Santhera awarded CHF 1M to develop muscular dystrophy drug

04 Nov 2009 | News


Santhera Pharmaceuticals, of Liestal, Switzerland, a specialist in treatments for rare neuromuscular diseases, has announced that the French patient advocacy organisation Association Française contre les Myopathies (AFM) has awarded a grant of CHF 1 million (€660,000) for the development of SNT-317 in Congenital Muscular Dystrophy (CMD).

This severe, genetically determined neuromuscular condition frequently affects infants or young children with life-threatening progressive muscle weakness. AFM's grant will finance the remaining pre-clinical studies needed before the compound can enter clinical development in pediatric patients.

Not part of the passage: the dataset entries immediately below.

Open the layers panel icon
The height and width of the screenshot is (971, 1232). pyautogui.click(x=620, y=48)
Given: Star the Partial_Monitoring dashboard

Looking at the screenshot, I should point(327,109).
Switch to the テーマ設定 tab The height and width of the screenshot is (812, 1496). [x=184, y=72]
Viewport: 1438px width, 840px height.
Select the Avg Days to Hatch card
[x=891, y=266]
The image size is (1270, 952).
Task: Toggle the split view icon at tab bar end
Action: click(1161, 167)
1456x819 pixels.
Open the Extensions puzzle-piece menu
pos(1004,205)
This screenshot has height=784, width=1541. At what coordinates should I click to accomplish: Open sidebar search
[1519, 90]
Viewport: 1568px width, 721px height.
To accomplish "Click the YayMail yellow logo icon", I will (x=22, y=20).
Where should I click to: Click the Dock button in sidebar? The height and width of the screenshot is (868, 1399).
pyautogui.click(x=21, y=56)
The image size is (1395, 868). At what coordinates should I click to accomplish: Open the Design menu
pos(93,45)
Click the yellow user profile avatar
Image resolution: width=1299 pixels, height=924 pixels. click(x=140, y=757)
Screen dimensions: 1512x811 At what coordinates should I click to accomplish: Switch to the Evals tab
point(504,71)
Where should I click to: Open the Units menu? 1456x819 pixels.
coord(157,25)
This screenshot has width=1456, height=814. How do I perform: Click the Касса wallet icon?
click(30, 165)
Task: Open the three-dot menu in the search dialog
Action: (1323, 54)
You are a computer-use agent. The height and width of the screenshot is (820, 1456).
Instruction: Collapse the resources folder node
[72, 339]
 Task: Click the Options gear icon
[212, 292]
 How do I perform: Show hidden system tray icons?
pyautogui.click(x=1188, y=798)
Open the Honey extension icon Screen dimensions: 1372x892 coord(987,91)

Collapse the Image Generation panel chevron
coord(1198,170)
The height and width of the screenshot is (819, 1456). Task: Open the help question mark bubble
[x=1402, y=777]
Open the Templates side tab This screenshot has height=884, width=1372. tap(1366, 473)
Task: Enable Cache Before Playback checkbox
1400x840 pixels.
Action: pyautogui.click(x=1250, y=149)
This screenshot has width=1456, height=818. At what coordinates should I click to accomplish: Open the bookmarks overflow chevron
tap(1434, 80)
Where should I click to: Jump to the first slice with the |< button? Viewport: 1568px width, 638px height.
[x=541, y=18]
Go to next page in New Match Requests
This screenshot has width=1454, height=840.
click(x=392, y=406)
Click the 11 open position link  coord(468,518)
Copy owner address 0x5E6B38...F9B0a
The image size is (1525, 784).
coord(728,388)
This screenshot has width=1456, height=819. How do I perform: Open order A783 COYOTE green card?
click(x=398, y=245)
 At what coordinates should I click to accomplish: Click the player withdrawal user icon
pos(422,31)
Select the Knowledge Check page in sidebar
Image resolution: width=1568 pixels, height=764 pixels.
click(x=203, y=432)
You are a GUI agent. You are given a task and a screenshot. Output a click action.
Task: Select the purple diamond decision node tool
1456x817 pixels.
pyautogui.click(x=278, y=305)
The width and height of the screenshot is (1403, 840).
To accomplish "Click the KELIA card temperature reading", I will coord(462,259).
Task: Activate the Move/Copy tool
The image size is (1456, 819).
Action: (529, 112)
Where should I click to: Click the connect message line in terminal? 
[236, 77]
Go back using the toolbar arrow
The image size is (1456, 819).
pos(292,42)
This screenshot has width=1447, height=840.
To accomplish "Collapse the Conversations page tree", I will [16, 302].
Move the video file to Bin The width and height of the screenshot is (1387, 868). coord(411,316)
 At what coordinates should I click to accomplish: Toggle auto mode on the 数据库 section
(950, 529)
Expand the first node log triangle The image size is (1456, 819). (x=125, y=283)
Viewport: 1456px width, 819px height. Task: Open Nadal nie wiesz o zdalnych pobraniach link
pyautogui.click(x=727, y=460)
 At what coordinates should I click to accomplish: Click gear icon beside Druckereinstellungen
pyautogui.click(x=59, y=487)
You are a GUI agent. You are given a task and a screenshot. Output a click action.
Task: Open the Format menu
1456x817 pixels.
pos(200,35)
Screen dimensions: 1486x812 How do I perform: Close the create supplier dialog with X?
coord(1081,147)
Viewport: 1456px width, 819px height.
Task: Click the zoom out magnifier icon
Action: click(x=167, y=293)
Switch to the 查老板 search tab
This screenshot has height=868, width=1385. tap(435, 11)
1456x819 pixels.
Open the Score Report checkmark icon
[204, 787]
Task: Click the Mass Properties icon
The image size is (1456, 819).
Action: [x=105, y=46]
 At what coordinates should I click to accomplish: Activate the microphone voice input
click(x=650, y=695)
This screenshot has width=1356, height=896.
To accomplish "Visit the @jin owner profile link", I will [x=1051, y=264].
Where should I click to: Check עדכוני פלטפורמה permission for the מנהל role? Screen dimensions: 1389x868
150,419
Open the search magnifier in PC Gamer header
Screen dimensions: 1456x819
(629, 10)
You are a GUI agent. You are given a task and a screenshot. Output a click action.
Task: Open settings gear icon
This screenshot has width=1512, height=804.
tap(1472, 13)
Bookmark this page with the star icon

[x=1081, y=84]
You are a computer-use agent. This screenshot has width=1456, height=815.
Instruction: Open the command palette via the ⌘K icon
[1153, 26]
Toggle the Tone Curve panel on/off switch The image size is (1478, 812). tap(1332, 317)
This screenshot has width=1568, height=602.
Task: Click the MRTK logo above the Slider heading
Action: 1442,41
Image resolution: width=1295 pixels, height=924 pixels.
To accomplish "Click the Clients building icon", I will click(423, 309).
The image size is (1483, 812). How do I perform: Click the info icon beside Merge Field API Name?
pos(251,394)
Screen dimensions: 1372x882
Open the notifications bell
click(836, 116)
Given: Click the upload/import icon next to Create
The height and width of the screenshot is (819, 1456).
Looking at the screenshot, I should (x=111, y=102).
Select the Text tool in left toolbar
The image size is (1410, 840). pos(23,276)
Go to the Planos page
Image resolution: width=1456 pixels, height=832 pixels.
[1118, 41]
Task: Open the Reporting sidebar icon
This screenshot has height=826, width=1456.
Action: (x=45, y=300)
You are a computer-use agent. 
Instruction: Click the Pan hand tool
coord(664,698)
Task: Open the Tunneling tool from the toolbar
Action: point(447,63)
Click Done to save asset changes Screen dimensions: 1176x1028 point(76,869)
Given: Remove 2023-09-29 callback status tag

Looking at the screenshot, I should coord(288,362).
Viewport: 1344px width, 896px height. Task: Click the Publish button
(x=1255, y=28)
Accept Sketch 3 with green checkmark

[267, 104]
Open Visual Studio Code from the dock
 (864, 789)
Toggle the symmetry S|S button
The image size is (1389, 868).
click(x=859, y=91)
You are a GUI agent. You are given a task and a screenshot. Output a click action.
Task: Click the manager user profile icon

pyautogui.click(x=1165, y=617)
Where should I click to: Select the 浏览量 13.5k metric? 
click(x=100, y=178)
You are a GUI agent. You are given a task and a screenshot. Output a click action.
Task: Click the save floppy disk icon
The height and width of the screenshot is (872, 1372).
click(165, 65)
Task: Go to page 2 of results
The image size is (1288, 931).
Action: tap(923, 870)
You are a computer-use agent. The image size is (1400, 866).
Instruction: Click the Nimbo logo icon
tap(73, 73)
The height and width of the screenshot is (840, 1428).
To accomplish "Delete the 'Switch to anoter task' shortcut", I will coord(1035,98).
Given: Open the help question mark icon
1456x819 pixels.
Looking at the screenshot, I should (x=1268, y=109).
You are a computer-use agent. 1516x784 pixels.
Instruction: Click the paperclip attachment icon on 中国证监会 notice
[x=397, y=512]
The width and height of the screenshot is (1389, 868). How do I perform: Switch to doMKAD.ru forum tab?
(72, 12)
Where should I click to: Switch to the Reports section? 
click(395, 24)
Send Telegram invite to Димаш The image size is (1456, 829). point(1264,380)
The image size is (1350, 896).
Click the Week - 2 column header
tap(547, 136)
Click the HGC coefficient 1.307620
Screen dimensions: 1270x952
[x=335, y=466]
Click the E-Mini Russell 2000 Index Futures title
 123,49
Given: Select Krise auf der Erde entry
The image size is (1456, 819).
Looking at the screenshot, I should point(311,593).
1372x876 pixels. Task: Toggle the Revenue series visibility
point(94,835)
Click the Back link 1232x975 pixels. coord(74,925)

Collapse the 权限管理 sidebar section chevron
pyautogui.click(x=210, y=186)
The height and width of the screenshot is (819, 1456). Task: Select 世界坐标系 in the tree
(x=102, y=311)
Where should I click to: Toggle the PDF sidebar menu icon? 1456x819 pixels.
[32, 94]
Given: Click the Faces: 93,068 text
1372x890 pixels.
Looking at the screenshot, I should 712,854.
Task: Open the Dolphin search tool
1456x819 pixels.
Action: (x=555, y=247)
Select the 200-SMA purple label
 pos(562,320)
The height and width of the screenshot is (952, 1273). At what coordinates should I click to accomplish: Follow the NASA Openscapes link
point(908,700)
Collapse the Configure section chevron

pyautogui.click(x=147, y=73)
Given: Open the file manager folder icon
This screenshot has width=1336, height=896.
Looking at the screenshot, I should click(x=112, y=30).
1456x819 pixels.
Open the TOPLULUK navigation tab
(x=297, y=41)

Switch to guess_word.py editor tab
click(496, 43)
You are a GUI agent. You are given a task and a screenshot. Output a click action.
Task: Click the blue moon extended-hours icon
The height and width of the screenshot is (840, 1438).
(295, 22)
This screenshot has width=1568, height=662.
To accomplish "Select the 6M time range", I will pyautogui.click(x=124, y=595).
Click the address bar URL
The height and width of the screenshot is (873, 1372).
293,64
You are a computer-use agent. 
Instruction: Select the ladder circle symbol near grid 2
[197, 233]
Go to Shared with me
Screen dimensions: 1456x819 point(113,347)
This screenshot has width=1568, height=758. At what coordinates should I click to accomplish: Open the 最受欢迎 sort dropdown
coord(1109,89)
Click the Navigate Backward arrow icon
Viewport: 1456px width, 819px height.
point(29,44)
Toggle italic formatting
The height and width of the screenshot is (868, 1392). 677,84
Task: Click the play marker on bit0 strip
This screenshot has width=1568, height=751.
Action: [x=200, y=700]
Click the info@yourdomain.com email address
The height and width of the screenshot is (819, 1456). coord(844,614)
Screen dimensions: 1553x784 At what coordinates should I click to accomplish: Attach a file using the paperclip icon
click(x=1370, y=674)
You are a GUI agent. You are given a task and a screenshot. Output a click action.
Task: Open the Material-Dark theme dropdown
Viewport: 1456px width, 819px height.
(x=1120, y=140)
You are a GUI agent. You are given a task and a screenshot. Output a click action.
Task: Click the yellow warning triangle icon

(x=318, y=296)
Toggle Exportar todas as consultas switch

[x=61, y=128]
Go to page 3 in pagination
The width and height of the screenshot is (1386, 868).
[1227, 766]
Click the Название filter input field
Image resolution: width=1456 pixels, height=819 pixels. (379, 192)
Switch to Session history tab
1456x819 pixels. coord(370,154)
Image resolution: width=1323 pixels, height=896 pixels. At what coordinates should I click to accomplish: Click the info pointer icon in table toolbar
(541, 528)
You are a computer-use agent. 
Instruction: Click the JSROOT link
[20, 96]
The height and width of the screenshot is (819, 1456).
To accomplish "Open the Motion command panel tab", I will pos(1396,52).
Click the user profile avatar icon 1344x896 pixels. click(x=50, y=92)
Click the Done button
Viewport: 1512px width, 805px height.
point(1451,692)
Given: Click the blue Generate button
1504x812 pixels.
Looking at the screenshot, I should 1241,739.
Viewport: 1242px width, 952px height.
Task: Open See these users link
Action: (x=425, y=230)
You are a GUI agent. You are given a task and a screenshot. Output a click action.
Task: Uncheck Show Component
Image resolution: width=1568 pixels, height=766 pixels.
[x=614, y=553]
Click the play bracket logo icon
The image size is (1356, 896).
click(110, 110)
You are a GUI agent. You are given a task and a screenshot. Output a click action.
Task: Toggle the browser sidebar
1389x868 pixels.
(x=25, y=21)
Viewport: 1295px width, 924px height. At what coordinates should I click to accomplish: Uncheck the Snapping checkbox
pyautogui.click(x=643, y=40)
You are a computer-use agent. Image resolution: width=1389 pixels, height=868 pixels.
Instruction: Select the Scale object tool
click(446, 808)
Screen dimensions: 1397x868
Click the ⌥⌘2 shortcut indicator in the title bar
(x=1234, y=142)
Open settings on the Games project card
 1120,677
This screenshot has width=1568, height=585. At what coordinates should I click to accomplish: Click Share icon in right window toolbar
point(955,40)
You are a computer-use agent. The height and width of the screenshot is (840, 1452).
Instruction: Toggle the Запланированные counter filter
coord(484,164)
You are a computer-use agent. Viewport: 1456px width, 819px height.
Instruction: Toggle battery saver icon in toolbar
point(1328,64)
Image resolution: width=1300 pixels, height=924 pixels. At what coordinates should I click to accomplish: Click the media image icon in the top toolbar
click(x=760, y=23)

Originally developed by Novartis, SNT-317 was in-licenced by Santhera in 2007. In preclinical studies, the compound reduced apoptosis in muscle tissue and reduced body weight loss and skeletal deformation, while increasing locomotive activity and protecting from early mortality.

Santhera has been granted orphan drug designations by the US Food and Drug Administration and European Medicines Agency for CMD subtypes caused by collagen-VI and laminin-alpha-2 deficiency.

“The funding of two non-clinical studies by AFM will enable the clinical development of SNT-317 in pediatric CMD patients. AFM will be eligible to a success-based repayment of the grant after product launch.

“Receiving this financial support from AFM reinforces our commitment to develop SNT-317 for CMD. Professional patient advocacy organisations such as AFM are tremendously important in advancing translational research into the clinic,” said Thomas Meier, Chief Scientific Officer of Santhera.

“AFM’s main objective is to pave the way for new treatments that ultimately bring help and hope for patients suffering from rare neuromuscular diseases. SNT-317 is a promising first therapy for Congenital Muscular Dystrophy. Through this grant, we support Santhera in driving the development of this important compound,” says Serge Braun, scientific director of AFM.